Solo quando la rappresentazione esce dal pensiero e produce un effetto reale —
diffusione, lesione, mercificazione — nasce il fatto giuridico.
Fino a quel momento, lo Stato non può entrare nella mente dell’uomo senza tradire se stesso.

In questo orizzonte, la mediazione penale rappresenta la via più alta della giustizia:
non la punizione dell’individuo, ma il riconoscimento reciproco della responsabilità e della dignità umana.
È la forma più matura della legalità sostanziale, perché restituisce al diritto la sua funzione originaria:
ricomporre il conflitto, non riprodurlo.
Lì dove il codice isola, la mediazione riconnette.
È in questo spazio, umano prima che giuridico, che il diritto torna a respirare.

Perché ciò che oggi si punisce come immagine, domani potrebbe essere punito come idea.
E in quel passaggio, invisibile ma decisivo, si consuma la dissoluzione della libertà.
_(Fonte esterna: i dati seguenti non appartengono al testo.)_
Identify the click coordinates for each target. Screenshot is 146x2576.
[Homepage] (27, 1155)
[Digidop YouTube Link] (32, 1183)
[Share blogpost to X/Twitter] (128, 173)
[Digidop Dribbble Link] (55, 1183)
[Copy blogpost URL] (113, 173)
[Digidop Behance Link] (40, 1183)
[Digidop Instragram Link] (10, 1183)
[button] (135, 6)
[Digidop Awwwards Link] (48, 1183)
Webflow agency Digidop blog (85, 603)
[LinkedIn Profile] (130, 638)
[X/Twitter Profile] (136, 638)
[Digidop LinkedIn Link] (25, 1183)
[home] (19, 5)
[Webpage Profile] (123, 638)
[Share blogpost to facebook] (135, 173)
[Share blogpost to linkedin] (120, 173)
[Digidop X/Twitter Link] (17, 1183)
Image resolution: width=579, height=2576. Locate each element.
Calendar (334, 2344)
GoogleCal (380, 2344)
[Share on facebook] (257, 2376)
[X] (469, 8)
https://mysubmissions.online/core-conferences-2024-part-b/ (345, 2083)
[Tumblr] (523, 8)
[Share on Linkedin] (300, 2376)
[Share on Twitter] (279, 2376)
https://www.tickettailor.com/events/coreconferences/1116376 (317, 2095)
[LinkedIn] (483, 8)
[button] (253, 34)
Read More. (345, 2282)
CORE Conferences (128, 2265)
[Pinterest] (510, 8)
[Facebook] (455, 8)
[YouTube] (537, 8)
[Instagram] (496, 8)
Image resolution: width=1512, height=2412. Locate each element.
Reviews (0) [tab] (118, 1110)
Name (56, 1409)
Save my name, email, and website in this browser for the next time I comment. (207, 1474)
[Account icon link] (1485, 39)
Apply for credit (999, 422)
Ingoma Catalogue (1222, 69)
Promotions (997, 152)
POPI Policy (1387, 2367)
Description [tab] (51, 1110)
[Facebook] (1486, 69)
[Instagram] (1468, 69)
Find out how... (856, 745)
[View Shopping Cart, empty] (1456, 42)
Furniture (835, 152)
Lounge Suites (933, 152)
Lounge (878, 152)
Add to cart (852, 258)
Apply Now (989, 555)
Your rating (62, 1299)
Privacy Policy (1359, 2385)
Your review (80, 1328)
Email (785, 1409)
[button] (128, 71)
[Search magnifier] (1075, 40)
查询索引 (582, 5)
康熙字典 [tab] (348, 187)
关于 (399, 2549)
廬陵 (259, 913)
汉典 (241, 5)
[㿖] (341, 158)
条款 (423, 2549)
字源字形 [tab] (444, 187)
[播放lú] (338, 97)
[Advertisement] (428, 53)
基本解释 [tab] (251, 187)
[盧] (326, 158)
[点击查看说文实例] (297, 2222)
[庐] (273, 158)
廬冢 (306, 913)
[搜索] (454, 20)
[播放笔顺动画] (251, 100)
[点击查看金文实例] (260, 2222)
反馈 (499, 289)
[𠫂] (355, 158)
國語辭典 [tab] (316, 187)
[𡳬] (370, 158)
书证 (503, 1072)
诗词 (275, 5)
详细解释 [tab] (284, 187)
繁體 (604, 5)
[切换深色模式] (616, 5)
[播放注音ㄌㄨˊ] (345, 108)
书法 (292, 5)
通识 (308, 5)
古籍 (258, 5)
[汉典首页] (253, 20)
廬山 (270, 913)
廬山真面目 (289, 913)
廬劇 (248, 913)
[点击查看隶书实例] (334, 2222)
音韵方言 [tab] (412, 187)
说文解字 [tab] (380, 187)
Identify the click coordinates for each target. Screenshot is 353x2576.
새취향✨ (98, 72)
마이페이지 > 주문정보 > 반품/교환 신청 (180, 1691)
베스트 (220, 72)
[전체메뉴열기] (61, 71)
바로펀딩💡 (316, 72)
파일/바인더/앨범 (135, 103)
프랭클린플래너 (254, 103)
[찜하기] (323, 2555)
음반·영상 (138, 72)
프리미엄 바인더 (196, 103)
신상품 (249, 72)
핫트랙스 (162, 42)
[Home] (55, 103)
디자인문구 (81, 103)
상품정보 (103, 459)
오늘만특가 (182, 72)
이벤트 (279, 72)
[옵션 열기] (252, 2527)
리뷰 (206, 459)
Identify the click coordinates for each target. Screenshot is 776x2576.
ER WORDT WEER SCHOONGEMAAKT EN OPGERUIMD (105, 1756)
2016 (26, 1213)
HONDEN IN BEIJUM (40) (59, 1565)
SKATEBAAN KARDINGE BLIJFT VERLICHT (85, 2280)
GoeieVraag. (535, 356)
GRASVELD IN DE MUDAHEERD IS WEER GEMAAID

La verità è che non è il diritto a essere sbagliato:
è la cultura politica che lo ha generato a essere fragile.
Una cultura che confonde la norma con il rimedio morale,
e che pretende di compensare il deficit etico della società
con l’eccesso punitivo della legge.

Ecco il punto ultimo:
non serve un nuovo codice, ma una nuova educazione giuridica ed etica,
capace di formare cittadini che non abbiano bisogno di essere sorvegliati per essere giusti.
Solo allora il diritto tornerà a essere ciò che deve:
non la prigione della mente, ma la misura della libertà.

Con il fatto politico, giuridico e culturale dei limiti evidenti di una visione “a 360 gradi” di chi legifera.
Incompetenza? Peggio: irrealismo, e distanza dalla sensibilità umana e dall’architrave di latinismi utilizzati impropriamente.

Oggi il legislatore mostra un deficit etico e culturale profondo:
non comprende più la differenza tra proteggere e controllare.
Ed è in questa confusione che il diritto smarrisce la sua nobiltà originaria,
quella di governare con la ragione e l’etica diffusa, spesso silenziosa, non con la paura,
restituendo alla politica la dignità della misura.

La sorveglianza della mente che si affaccia a giudicarla.